На душе было просто волшебно.
— Эй, Лайм, — окликнул меня грубый голос с высоты. — Что, решил отрастить крылья и взлететь? Хочешь сбежать с тюряги, хохлабуй?
В ответ разразились хохотом еще двое.
Впечатление было безнадежно испорченно. Я опустил руки, но, тем не менее, остался на месте. Из принципа.
"Охрана. "Кулаки" на крыше, — угрюмо подумал я. Судя по голосам, это были Крисп, Арни и Данчи. — Вот уроды. Чтобы им поперхнуться за завтраком. Хорошо им скалиться с высокой крыши. Ох, повстречались бы они мне по отдельности в темном переулке…"
Я с наслаждением помечтал на эту тему.
Наша тюрьма, в простонародье называемая "бублик", была по-своему оригинальным сооружением. Ее разграничивали две основные стены, обе, как можно догадаться, идущие по кругу. Одна внешняя, из камня, высокая и широкая, с вышками, копейщиками и лучниками. Вторая внутренняя, деревянный частокол, пониже, но ненамного. Пространство за внутренней стеной делилось высокими заборами на три территории. В левой части находилось непосредственно наше жилье плюс маленький дворик, в котором сейчас находился я. Здесь заключенные могли свободно передвигаться, и делать все, что им вздумается (в рамках правил тюрьмы, разумеется). В правой части находились различные хозяйственные постройки. Столовая, помывочная, прачечная, склады, целительская. Казармы. Там наши ребята или работают, или ходят туда в сопровождении охраны по расписанию. Узловое место во внутреннем круге было отведено для прогулок.

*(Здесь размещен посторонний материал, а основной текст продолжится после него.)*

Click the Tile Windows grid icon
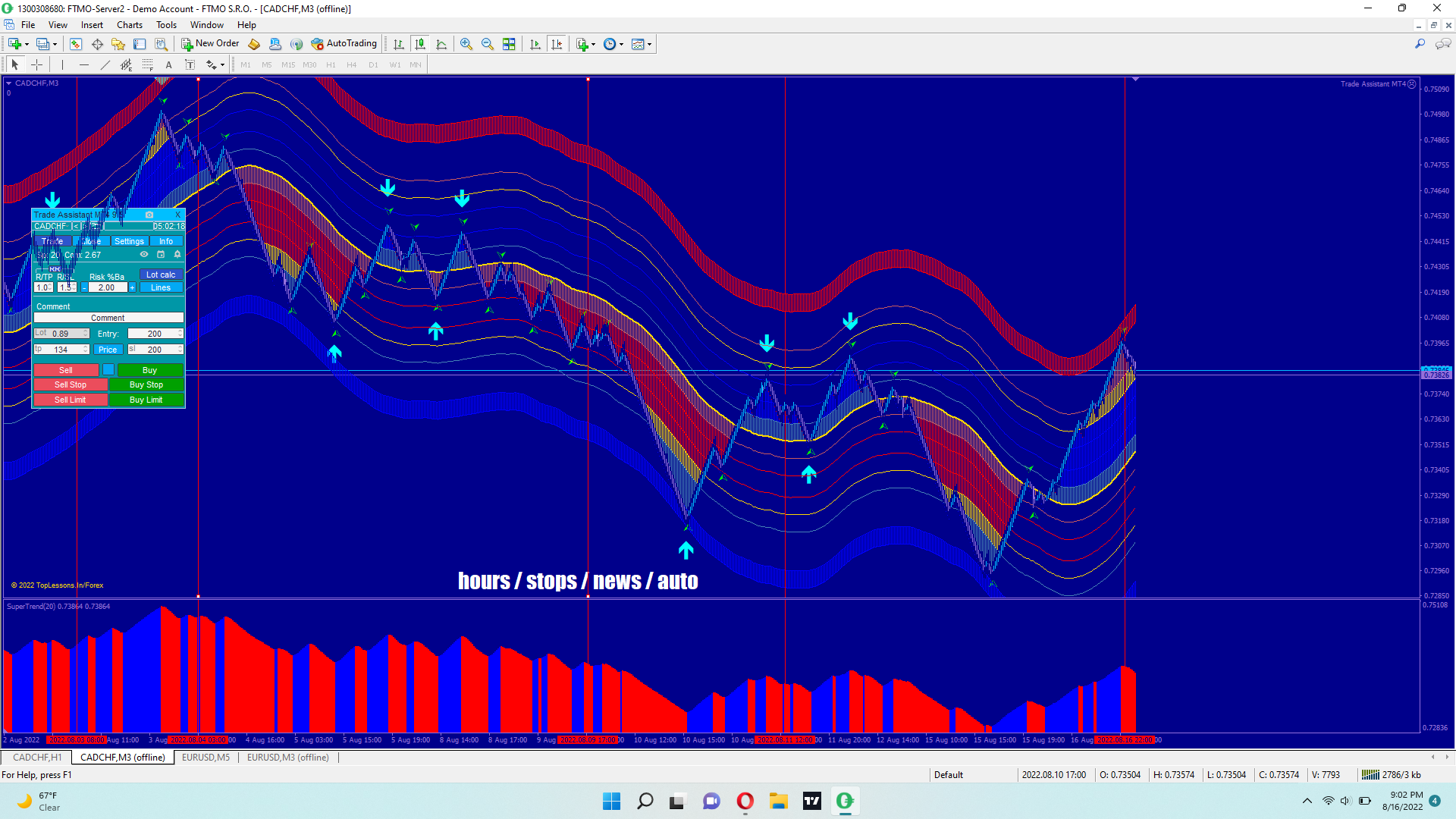Viewport: 1456px width, 819px height. tap(509, 44)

Все три участка хорошо просматривались с высоких крыш двухэтажных строений. С нашей обители на этой стороне и со складов на другой. Поэтому охрана без веской причины не баловала нас своим присутствием, обходившись тщательным надзором сверху. Удобно, что ни говори — все у них, как на ладони. И люди, и закоулки. Если кто решался самовольно покинуть дозволенную область в границах внутренней стены, того вылавливали и больно били. А если кто вдруг оказывался между внутренней и внешними стенами, того стрелки укладывали сразу, без предупреждения. Сурово? Да. Начальник тюрьмы тоже человек. И он боится потерять свое, хоть и не очень тепленькое, местечко.

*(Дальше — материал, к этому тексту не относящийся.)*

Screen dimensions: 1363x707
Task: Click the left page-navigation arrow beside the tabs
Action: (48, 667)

— Хорошо устроились, гады. Сбежишь отсюда, как же, — злобно фыркнул я.
Оставив крикунов без ответа, я с высоко поднятой головой отправился обратно.
Вернувшись в свою комнатушку, я быстро огляделся — ничего ли не пропало из моих вещей? Хотя чему тут пропадать. Все мое имущество — пару памятных повязок на запястья и амулет — бусы из костей и перьев. Красть у своих соседей, по негласным правилам тюрьмы, было непринято. Но, как говорится, не уличен — не вор. Эту заповедь я знал, и применял ее на свободе несчетное количество раз. Эх, свобода, свобода…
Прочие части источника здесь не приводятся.